AUFGABEN:
[1] An welchem Tag sprach die Beklagte laut dem Auszug die Kündigung aus?
[2] Prüfen Sie, ob die folgenden Aussagen mit dem Auszug übereinstimmen, und belegen Sie jede Antwort mit dem entscheidenden Wortlaut: (a) Für die Anwendbarkeit von § 26 BBiG ist eine mindestens zweijährige Ausbildungsdauer erforderlich. (b) Die Revision wird zugelassen. (c) Die Kosten des Rechtsstreits trägt die Beklagte.
[3] Schreiben Sie aus dem Auszug den Abschnitt ab, der mit „Es wird festgestellt, dass“ beginnt und mit „nicht beendet wurde.“ endet.

++++ BEREITGESTELLTER AUSZUG

Entscheidungsstichwort (Thema)

Zulässigkeit der Kündigung eines Vertrages über eine 9-monatige Ausbildung zum Triebfahrzeugführer

 

Leitsatz (amtlich)

Der Vorschrift des § 26 BBiG unterfallen auch Personen, denen in kurzer Zeit in einem eng begrenzten Umfang Spezialkenntnisse oder Teilkenntnisse eines Ausbildungsberufs vermittelt werden. Eine mindestens zweijährige Ausbildungsdauer ist für die Anwendbarkeit des § 26 BBiG nicht erforderlich.

 

Normenkette

BBiG §§ 1, 4, 20, 22, 25-26

 

Verfahrensgang

ArbG Stuttgart (Entscheidung vom 20.03.2019; Aktenzeichen 19 Ca 4227/18)

 

Tenor

  1. Auf die Berufung des Klägers wird das Urteil des Arbeitsgerichts Stuttgart vom 20. März 2019 - 19 Ca 4227/18 - abgeändert.

    Es wird festgestellt, dass das durch die Parteien begründete Vertragsverhältnis durch die Kündigung der Beklagten vom 9. Mai 2018 nicht beendet wurde.

  2. Die Beklagte trägt die Kosten des Rechtsstreits.
  3. Die Revision wird nicht zugelassen.
 

Tatbestand

Die Parteien streiten über die Wirksamkeit einer am 9. Mai 2018 ausgesprochenen ordentlichen Kündigung der Beklagten zum 30. Juni 2018.

Am 14. September 2017 schlossen der am 00.00.0000 geborene Kläger und die Beklagte eine mit "Ausbildungs- und Arbeitsvertrag" überschriebene Vereinbarung (Bl. 5 bis 9 der ArbG-Akte, im Folgenden "Vereinbarung"), die auszugsweise wie folgt lautet:

"I.

Präambel

Im Folgenden werden zwei Verträge, ein Ausbildungs- sowie ein Arbeitsvertrag geschlossen.

++++++++
++++ BEREITGESTELLTES MATERIAL

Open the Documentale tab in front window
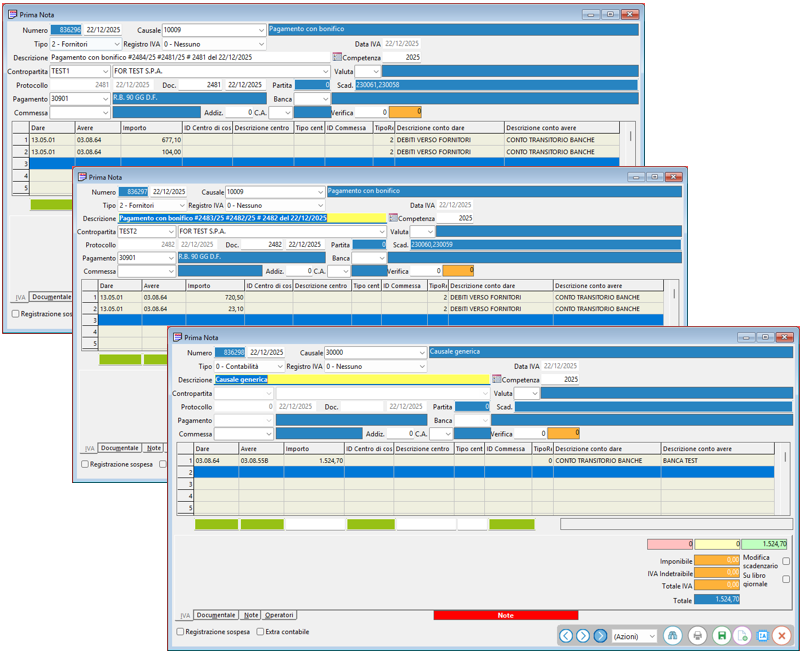Screen dimensions: 805x656 point(216,615)
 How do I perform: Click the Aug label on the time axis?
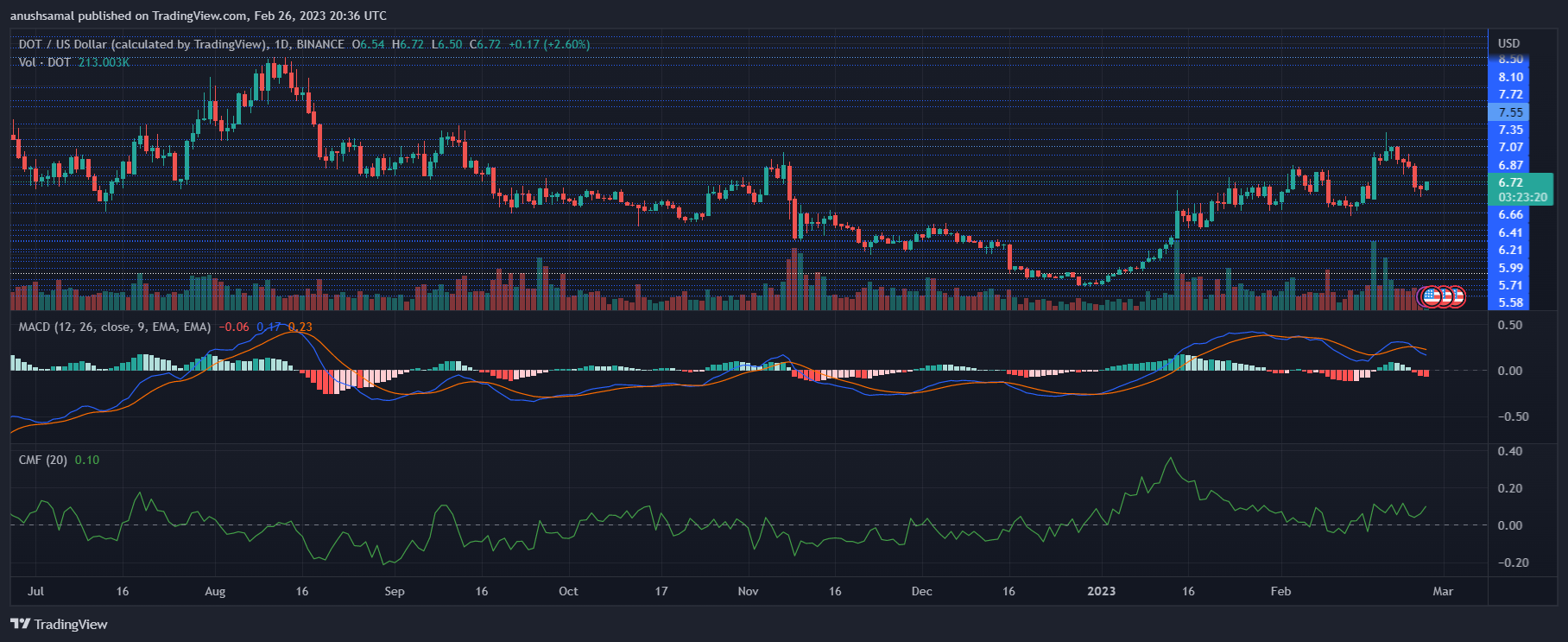(215, 591)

++++++++

DIE ANTWORTEN:
[1] Am 9. Mai 2018.

[2]
(a) Nein: „Eine mindestens zweijährige Ausbildungsdauer ist für die Anwendbarkeit des § 26 BBiG nicht erforderlich.“
(b) Nein: „Die Revision wird nicht zugelassen.“
(c) Ja: „Die Beklagte trägt die Kosten des Rechtsstreits.“

[3]
Es wird festgestellt, dass das durch die Parteien begründete Vertragsverhältnis durch die Kündigung der Beklagten vom 9. Mai 2018 nicht beendet wurde.